Ganz abenteuerlich wird es aber, wenn man sich wirklich einmal die Frage des Kollegen Garg stellt: Wie sind Sie eigentlich auf 228 Stellen gekommen? Man kann es sich bildlich richtig vorstellen. Da haben die Koalitionäre in der Koalitionsrunde zusammengesessen, konfrontiert mit der Oppositionsforderung nach einem Nachtragshaushalt,

(Lachen SPD und SSW)

und lag der Deckungsvorschlag von 4,75 Millionen € der Finanzministerin auf dem Tisch. Dann haben Sie den Taschenrechner gezückt und nachgerechnet: 4,75 Millionen € durch 20.000 € pro Lehrerstelle für fünf Monate macht 228. Das war Ihre Rechenlogik.

(Beifall CDU)

Da gab es keine bildungspolitischen Inhalte, da gab es keine Bedarfsanalyse, allein der Taschenrechner hat bei Ihnen bestimmt, wie viele Stellen Sie schaffen wollen.

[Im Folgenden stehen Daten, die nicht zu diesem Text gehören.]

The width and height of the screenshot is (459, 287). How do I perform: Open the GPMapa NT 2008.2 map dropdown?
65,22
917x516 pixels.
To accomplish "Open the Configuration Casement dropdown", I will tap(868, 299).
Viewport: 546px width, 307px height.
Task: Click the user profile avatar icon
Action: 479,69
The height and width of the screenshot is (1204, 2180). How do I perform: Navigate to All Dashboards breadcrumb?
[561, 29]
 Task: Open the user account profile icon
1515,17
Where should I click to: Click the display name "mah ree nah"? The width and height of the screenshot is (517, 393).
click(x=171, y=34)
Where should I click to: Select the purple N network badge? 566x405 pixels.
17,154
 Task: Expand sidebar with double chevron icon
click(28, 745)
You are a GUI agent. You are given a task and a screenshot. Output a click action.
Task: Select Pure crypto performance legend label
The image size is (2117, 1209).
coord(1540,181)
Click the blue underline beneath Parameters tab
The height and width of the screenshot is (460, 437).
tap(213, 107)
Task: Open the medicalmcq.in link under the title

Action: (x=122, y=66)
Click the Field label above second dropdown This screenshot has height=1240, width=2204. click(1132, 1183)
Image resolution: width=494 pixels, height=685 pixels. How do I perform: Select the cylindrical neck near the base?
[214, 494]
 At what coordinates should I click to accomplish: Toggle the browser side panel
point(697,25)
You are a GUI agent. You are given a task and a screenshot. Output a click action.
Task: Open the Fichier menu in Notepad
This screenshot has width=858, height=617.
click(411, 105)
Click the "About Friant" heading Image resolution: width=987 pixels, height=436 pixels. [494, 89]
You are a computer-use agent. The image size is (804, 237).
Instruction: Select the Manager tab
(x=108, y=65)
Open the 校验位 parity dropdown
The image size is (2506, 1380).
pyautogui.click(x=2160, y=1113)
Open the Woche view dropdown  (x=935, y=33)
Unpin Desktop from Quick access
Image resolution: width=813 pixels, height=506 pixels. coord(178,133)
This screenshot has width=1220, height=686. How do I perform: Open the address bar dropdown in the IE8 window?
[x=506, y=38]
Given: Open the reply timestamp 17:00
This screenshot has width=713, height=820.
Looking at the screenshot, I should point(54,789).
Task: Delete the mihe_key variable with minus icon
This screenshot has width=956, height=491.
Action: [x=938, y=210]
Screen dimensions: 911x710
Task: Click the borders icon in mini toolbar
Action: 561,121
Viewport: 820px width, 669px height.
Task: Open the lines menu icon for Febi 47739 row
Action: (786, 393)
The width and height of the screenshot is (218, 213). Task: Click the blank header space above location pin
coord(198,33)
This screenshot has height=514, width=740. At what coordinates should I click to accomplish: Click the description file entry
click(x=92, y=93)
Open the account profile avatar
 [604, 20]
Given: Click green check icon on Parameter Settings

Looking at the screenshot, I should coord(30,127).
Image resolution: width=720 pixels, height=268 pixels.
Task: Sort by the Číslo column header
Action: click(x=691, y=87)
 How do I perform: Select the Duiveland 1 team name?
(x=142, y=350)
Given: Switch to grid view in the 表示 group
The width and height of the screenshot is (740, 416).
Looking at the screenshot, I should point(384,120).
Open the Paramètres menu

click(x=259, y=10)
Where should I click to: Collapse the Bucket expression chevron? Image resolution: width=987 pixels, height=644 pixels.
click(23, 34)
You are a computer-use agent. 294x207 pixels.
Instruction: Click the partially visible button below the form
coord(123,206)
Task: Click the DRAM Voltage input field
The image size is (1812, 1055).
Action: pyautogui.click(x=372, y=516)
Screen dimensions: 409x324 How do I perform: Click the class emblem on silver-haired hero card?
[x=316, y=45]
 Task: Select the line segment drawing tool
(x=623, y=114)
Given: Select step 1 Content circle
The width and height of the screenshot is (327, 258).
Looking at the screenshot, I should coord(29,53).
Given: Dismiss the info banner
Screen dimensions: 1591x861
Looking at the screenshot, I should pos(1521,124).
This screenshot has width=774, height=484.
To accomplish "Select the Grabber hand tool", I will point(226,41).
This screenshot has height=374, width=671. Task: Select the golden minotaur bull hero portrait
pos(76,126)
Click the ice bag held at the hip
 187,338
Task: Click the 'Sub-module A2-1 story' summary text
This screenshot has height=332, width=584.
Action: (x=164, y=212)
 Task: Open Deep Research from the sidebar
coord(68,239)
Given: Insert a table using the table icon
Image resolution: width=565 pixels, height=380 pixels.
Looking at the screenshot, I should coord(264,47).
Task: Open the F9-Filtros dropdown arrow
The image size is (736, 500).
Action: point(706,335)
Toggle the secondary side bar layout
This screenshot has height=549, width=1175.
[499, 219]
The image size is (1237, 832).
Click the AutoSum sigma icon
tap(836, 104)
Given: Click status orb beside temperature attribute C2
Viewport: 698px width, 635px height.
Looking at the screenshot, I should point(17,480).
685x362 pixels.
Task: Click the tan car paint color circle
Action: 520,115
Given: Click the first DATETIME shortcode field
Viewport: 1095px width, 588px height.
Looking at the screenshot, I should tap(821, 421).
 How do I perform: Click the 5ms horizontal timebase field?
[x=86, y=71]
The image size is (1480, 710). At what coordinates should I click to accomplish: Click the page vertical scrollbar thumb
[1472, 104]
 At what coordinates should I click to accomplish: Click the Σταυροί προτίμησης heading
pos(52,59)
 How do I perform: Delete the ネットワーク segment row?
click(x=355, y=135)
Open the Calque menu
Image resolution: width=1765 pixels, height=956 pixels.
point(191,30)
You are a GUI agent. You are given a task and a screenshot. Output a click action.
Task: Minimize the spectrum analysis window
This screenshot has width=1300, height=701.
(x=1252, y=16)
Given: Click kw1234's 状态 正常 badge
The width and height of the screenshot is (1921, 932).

Vizepräsident Bernd Heinemann:
Herr Abgeordneter Koch, erlauben Sie eine Zwischenfrage oder -bemerkung des Abgeordneten Rasmus Andresen?

Tobias Koch [CDU]:
Sehr gern. Ich hätte sonst eh Probleme mit meiner Redezeit bekommen.

Rasmus Andresen [BÜNDNIS 90/DIE GRÜNEN]:
Vielen Dank. Da helfe ich Ihnen doch gern. Die Finanzministerin hat Ihnen auch schon zwei Minuten mehr zur Verfügung gegeben. Vielleicht nehmen Sie das dann mit in Ihre Bewertung der Arbeit. Zunächst wollte ich einmal feststellen, dass Sie gerade davon gesprochen haben, dass Sie 400 mehr Stellen schaffen. Da uns Ihr Fraktionsvorsitzender vorgeworfen hat, dass es nicht um mehr Stellen geht, sondern nur um etwas weniger Abbau, würde ich Sie bitten, das vielleicht in Ihrem Redebeitrag genau so zu verwenden. Ansonsten kann Ihnen Herr Callsen den Unterschied vielleicht noch einmal erklären. Ich habe aber eine Frage. Sie haben letzten Monat in der Plenartagung beantragt, dass die Mittel - was ich als Hochschulpolitiker erst einmal gar nicht unsympathisch finde -, die wir durch die BAföG-Millionen jetzt mehr zur Verfügung haben, zu 50 % für die Unterrichtsversorgung für die Schulen und zu 50 % für die Hochschulen eingesetzt werden sollen. Unsere Koalition hat beschlossen, fast alles in die Unterrichtsversorgung zu geben und nicht 50/50 aufzuteilen. Würden Sie mir recht geben, dass, wenn man statt 50 % deutlich mehr, nämlich 90 % oder so etwas, in die Unterrichtsversorgung steckt, es deutlich mehr ist als das, was der CDU-Antrag vorgesehen hat, nämlich nur 50 % der Mittel für die Unterrichtsversorgung einzusetzen?

(Beifall SPD)

- Herr Kollege, das Problem ist, Sie machen das nicht.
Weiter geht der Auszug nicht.